- Data extracts
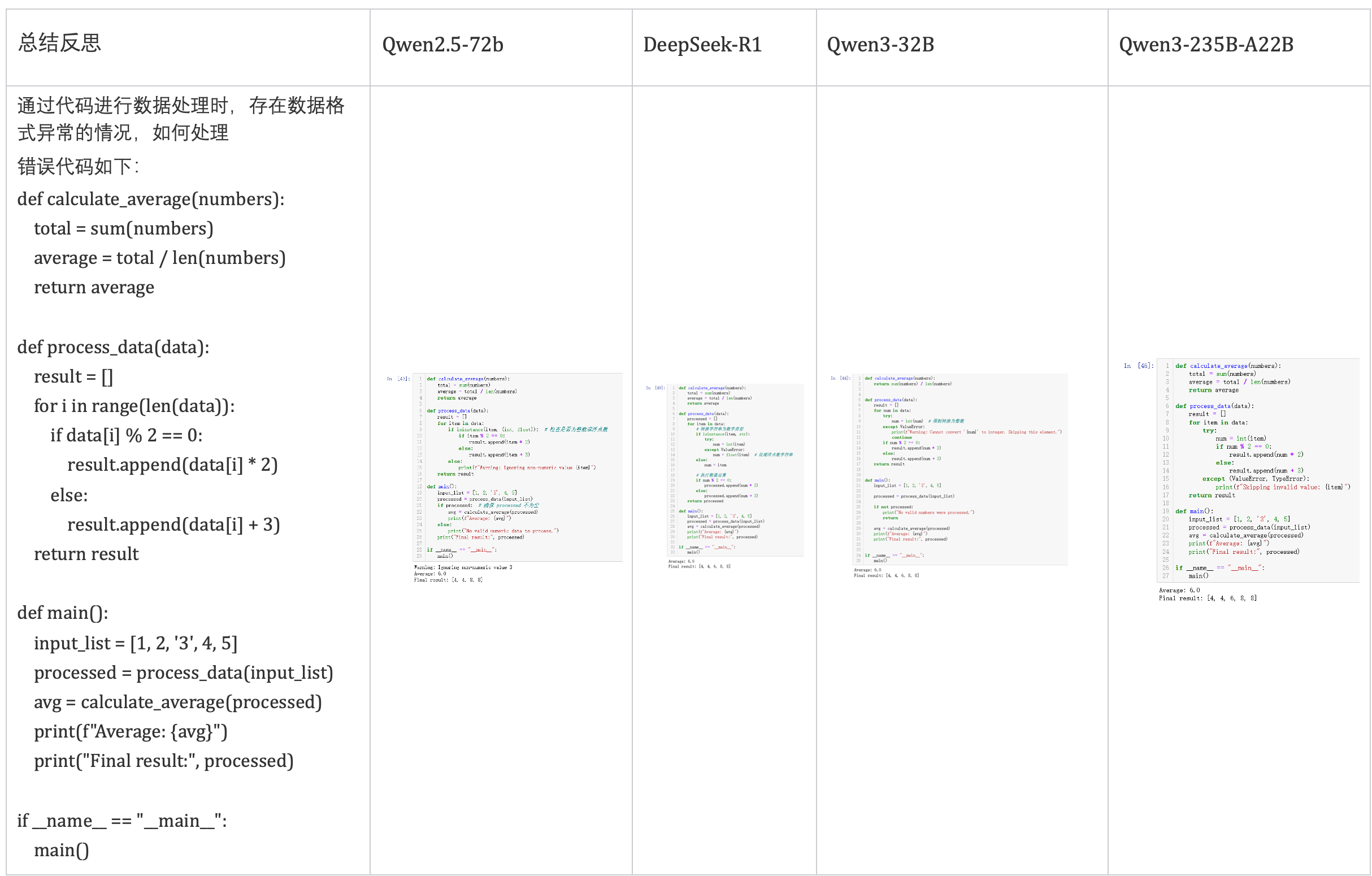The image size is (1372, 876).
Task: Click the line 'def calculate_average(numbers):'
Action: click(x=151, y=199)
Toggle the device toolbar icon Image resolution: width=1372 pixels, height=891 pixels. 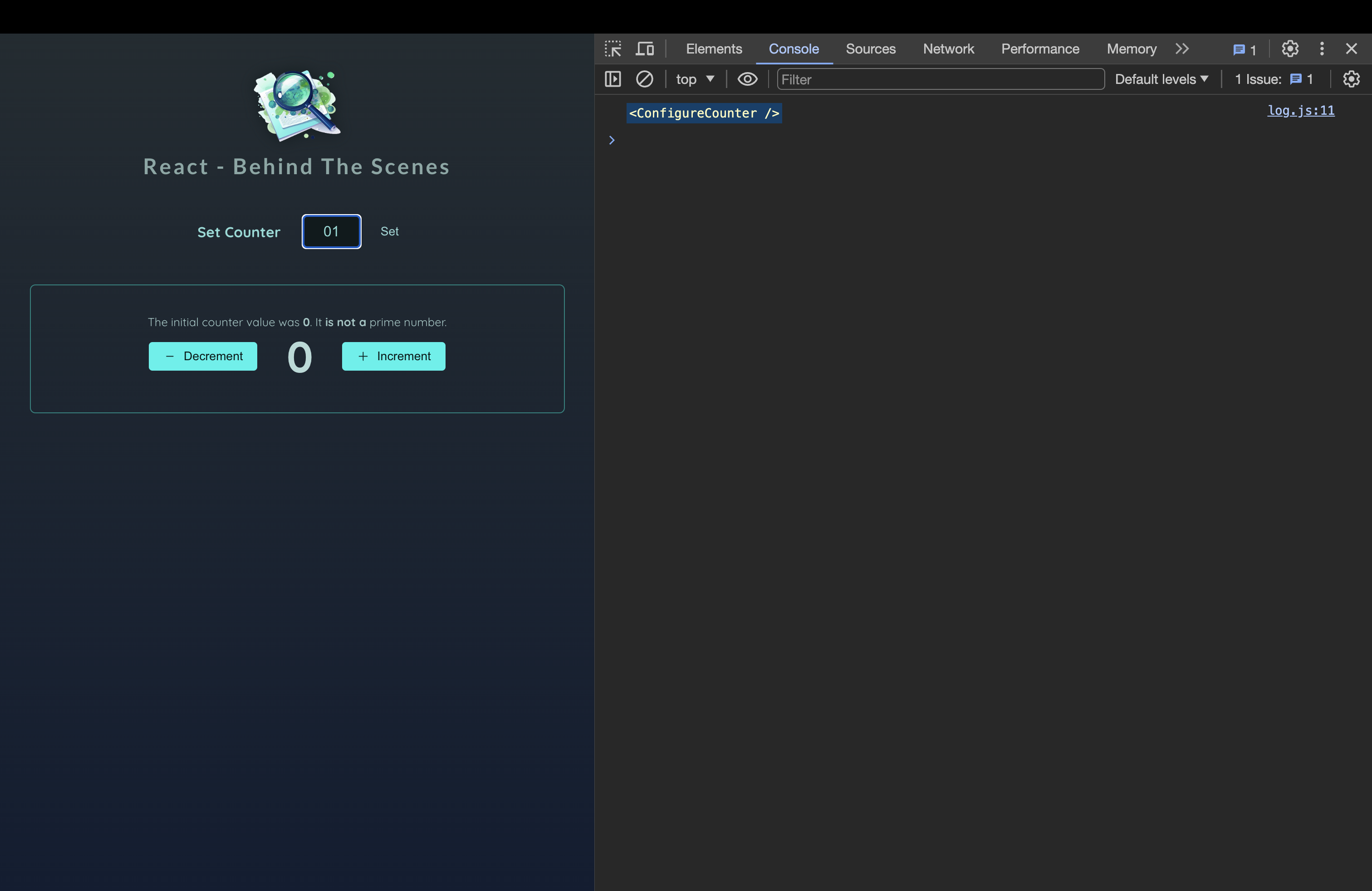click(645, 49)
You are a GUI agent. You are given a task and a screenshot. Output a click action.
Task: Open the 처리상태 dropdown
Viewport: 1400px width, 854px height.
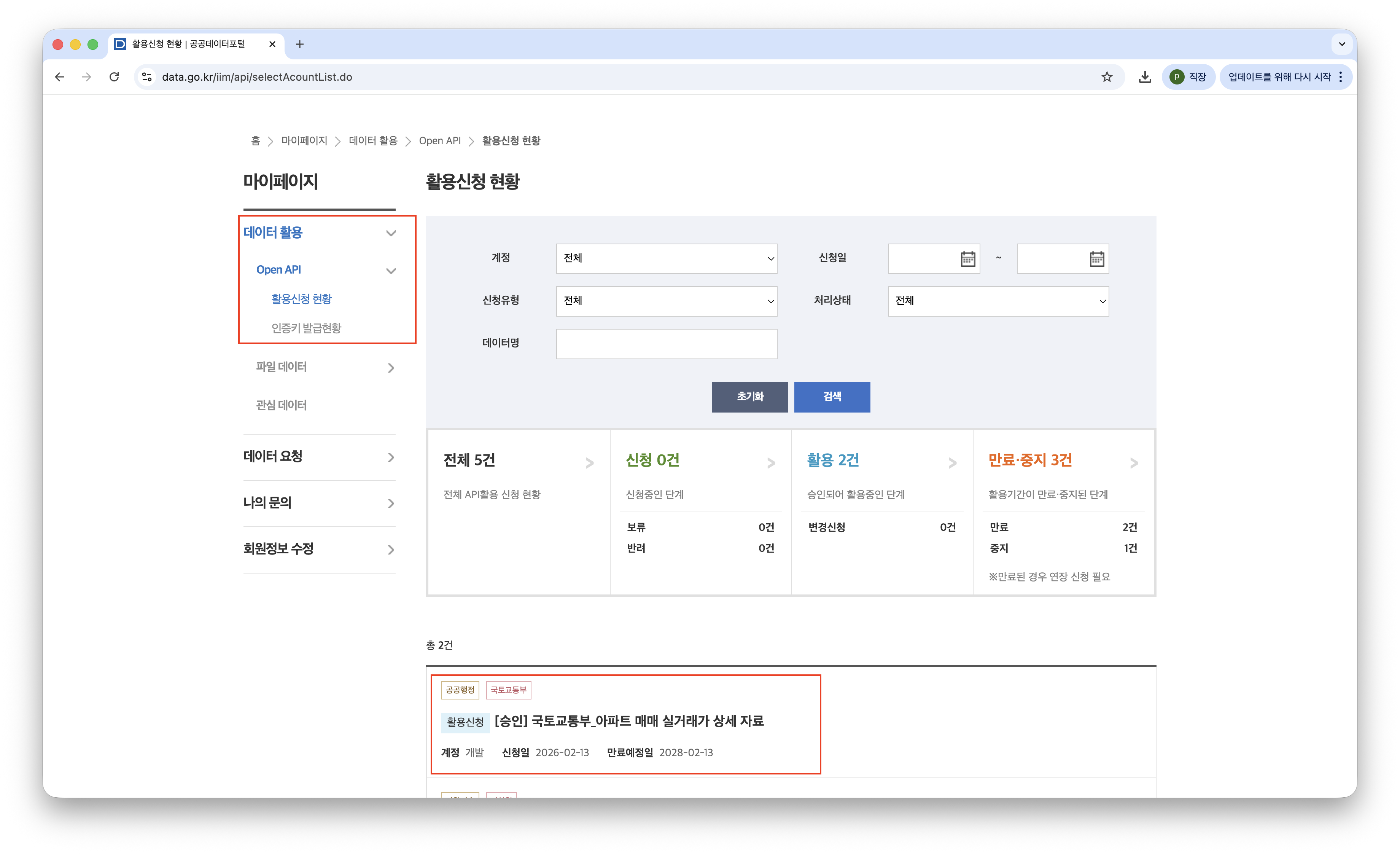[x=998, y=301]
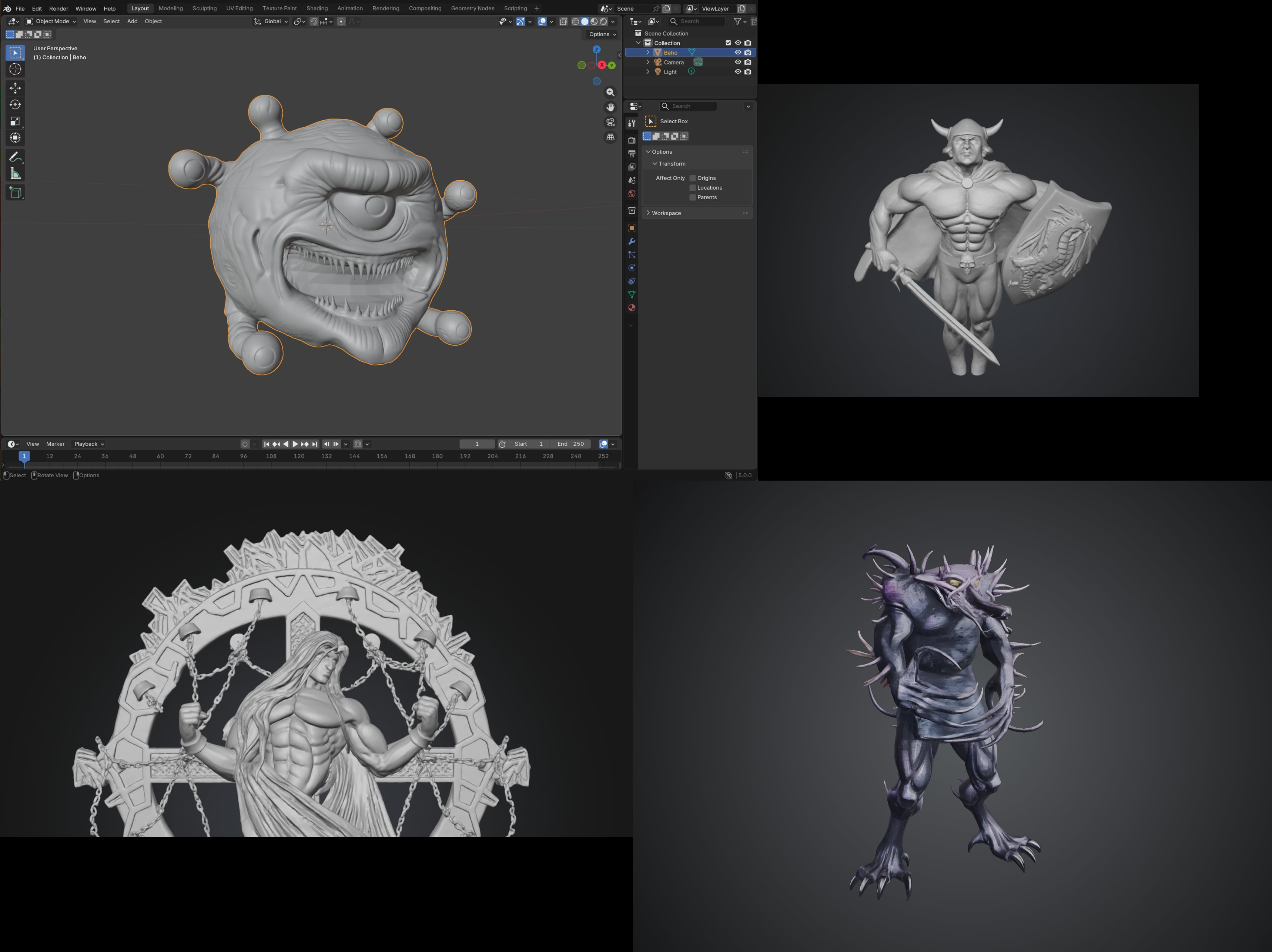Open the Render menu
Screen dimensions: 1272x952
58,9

- Directions
When you reach the line containing "Task: Open the 처리상태 dropdown" in the listing above, reproduce it and every line after it through the last, exactly; omit the pictures.

- Result of the exercise
Task: Open the 처리상태 dropdown
Viewport: 1400px width, 854px height.
[x=998, y=301]
Open the Render menu
Screen dimensions: 1272x952
58,9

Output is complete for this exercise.